Task set:
• a. In the rent ordinance article, list every relative of the landlord that the quoted draft ordinance language names as eligible to occupy a unit the landlord recovers from a tenant.
• b. Pick up the rent ordinance article after its last sentence and continue it.

There is an important step in the policy process where the needs of the public are served or thwarted by hidden hands: when a staff report and draft ordinance is presented to City Council. A draft ordinance should reflect the broad intent of City Council but also nail down the policy particulars necessary to codify Council direction into law. Sometimes there are surprises. I call these Easter eggs.
The December 18th staff report and attached draft RSO ordinance is released to the public about the same time as it is sent to City Council. That usually occurs on a Friday afternoon. This time it was sent out after 8 pm Friday which suggests some last minute work — and perhaps some some important policy ‘refinements’ negotiated at the final hour in the 4th floor City Hall executive suite. There Councilmembers can meet with department staff and some language can be inserted that subtly, but meaningfully, shapes the policy before it goes before City Council for consideration.
I call these surprise refinements Easter eggs because they are buried in the draft ordinance that is attached to the City Council staff report. It can feel like a hunt to uncover them. And when we do the hidden hand of city staff is made visible. 
Let’s take a look at what the staff report and the draft ordinance say and how that compares to what City Council discussed on November 20th.
Potential Losses for Tenants
The duplex exemption may affect many more tenants than anticipated. Here’s the bracing news for tenants in a duplex: “The proposed owner-occupied duplex exemption could result in 415 units (422 minus 7 Chapter 5 units) being exempted from the rent increase protections of Chapter 6 of the RSO.” That’s exactly how City Council constructed the provision. That kind of displacement presumably was anticipated. However the new definition of ‘relative’ to include five generations compounds the harm for tenants (more on that below). From the staff report:
If the owner, his or her spouse, children, grandchildren, parents and grandparents can be the owner occupant, any of those individuals could reside in one of the units and…could increase the likelihood of abuse of the duplex exemption by property owners. Accordingly, staff recommends that for the exemption to apply, either the owner or the owner’s spouse must reside in one of the units of the duplex. — December 18th Staff report (p. 4)
That staff recommendation to require the owner or the owner’s spouse to reside in the duplex was not included in the draft ordinance, however. So this is not exactly an Easter egg. Had it been included in the draft ordinance, though, it would have been an Easter egg that tenants would have been happy to discover. Alas.
Inspections maybe, habitability standard later. The staff report suggests that the city move forward on a two-pronged inspection program — random and driven by tenant complaints — to ensure that all units meet the state’s standard for a ‘tenantable’ unit (i.e., basic health & safety). Council discussed exactly that. The draft ordinance does not address that, but does make reference to “city habitability standards” (also agreed by Council). But the staff report seems to leave open the door on local standards. “Council may choose to establish additional enhanced Beverly Hills habitability standards,” the staff report says (emphasis added). Does this suggest some hesitation on the part of the city to tighten habitability standards? There is precedence for this: ten years ago the city considered elevated standards and a mandatory inspection program and shelved both. (See the staff report p. 9.)
More of the landlord’s relatives may use a unit. The draft ordinance defines ‘relative’ to include five generations of family when it comes to repossessing a unit from a tenant for landlord use. The draft ordinance: “A landlord may recover the possession of an apartment unit if the landlord seeks in good faith to recover such possession for use and occupancy by the landlord or the landlord’s spouse, children, grandchildren, grandparents or parents…” (see p. 11 and p. 23).

Data:
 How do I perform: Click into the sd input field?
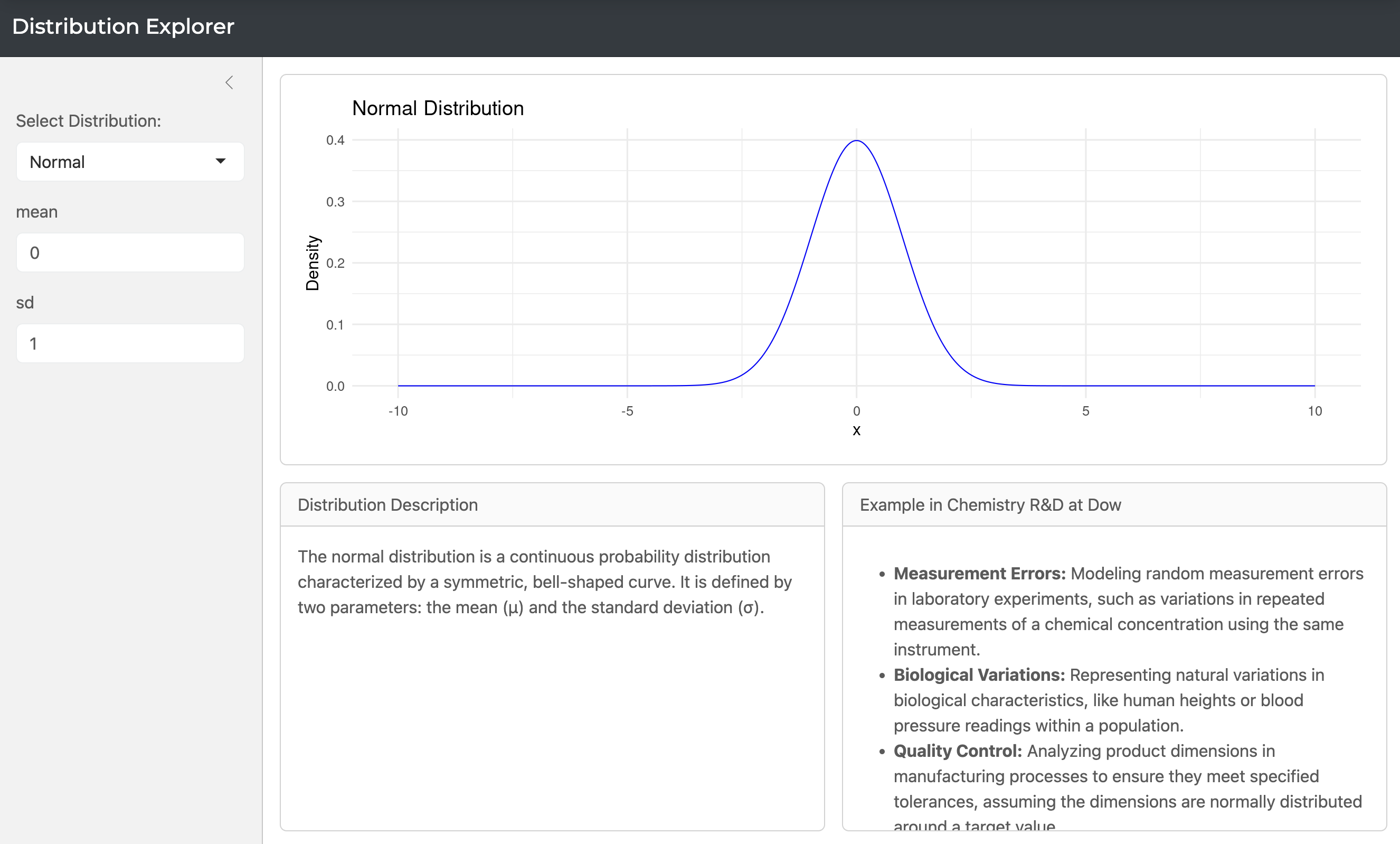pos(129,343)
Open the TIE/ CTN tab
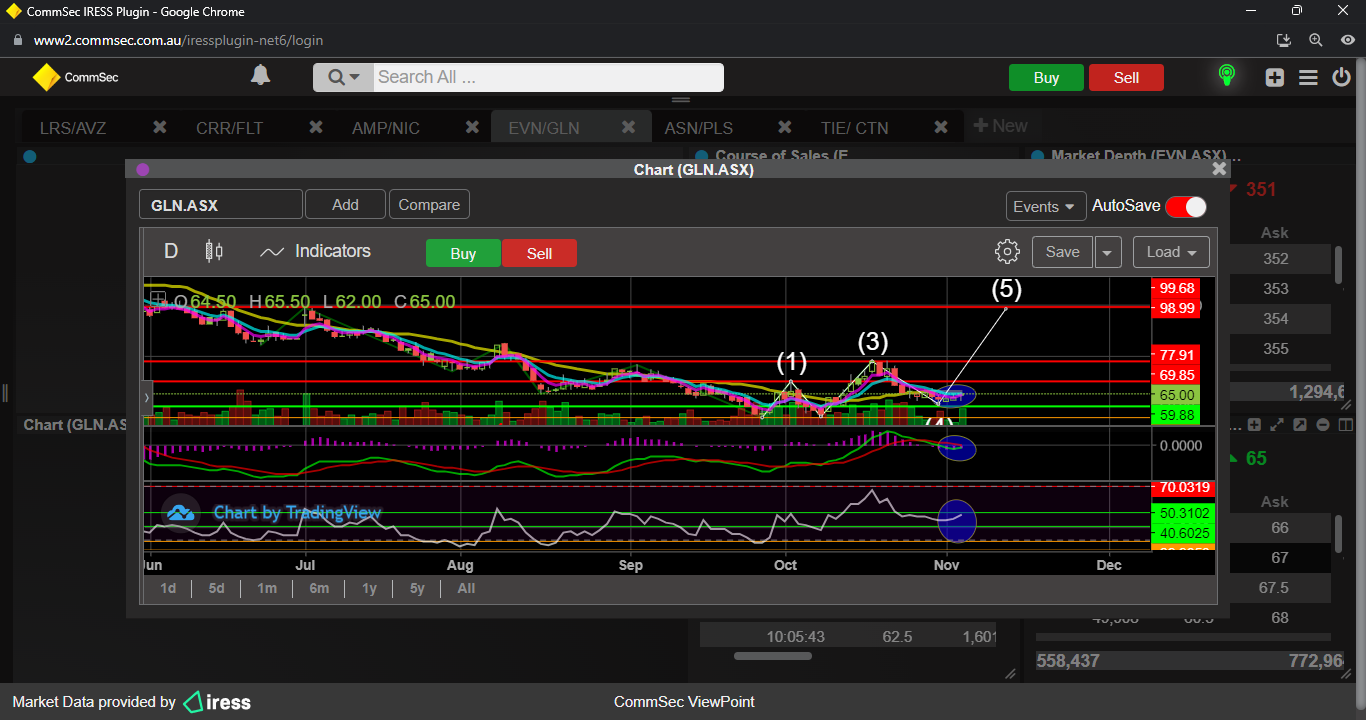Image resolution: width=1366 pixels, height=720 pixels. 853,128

Answers to each task:
• a.
- Spouse
- Children
- Grandchildren
- Grandparents
- Parents

• b.
Now a family member from any of five generations (including the owner) would be able to bump a tenant. That widens the aperture to increase the opportunities where a landlord can claim a unit for family use and greatly increases the chance that he can install himself or a relative in a duplex unit to trigger the duplex exemption for the adjoining unit (see draft ordinance p. 21).
This is a real Easter egg for landlords because City Council never did discuss including a 5th generation of family for the purposes of landlord use or exemption. How did it happen? First, note that city’s current definition of relative includes just three generations: the owner and/or spouse, children, and parents. When City Council talked about the duplex exemption at the November 20th meeting, councilmembers supported their interest by citing the case of an aging parent. Now, our ordinance already defined parents as a ‘relative.’ But then Councilmember Lester Friedman surprised us by calling for a 4th generation by expanding the definition of ‘relative’ to include grandchildren. As it happens, Councilmember Friedman has five grandchildren, he told the Weekly in 2014. Now each would satisfy the owner requirement.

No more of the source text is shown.